The feature selection experiment has shown that only one feature is sufficient to obtain a high sensitivity and a specificity of above 50%. Moreover, the results show that the detection of noisy segments can be improved by adding more features to the model, while at the same time the sensitivity remains unaltered. This indicates that expanding the dimension of the feature space is particularly beneficial for the detection of noisy segments.
4.3. Future Work
In this study, we focused on 1-dimensional signals. However, CNNs were originally developed for higher dimensional inputs. Therefore, it could be hypothesized that the performance of the CNN could be improved by providing a higher dimensional input. Recently, Zhang et al. obtained some promising results when using the time–frequency spectrum as input for a CNN for ECG artefact detection [
26]. A similar pipeline could be implemented for the given problem. Since we wanted to investigate the prediction capabilities of the CNN with the raw data as input, we did not investigate this approach here. However, we do intend to investigate this in future research.
Similarly, we would like to investigate the added value of other models such as contextual or bidirectional long-short term memory recurrent neural networks. However, a larger dataset might be necessary to fully exploit these techniques.

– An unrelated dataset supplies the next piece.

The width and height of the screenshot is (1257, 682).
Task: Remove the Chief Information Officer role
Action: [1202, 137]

In this study, we used majority voting to assign the class labels. However, we did not take the minority votes into account when evaluating the models. Using fuzzy logic might help to compensate for this inherent uncertainty. In [
32], weighted performance metrics were proposed to evaluate classification models. In future work the effect of the minority votes might be investigated using these metrics.
4.4. Limitations
The current research population is limited to COPD patients. In future research we should expand the population towards patients suffering from other CVDs or, more broadly, all patients that require respiratory follow-up.

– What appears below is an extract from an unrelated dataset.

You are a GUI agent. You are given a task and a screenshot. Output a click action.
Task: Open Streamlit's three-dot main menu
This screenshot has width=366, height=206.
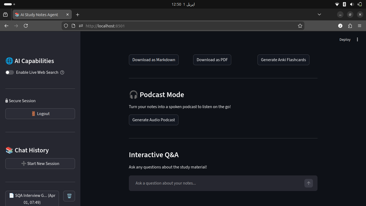coord(357,39)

During the respiratory protocol, subjects were asked to perform 30 breaths per load, which might result in an increased breathing regularity compared to less controlled conditions. Hence, due to the possible lack of irregular breathing patterns, it is still an open question whether the models are able to make a distinction between noisy and irregular breathing signals. Future research could tackle this by including more irregular, but clean, respiratory signals, for instance during speaking, eating and drinking.
A related limitation is that the dataset in this study is recorded during rest. Hence, we could state that a whole spectrum of possible artefacts due to motion was not included. In future research, we need to validate the proposed methodologies on a dataset that is recorded during daily life activities.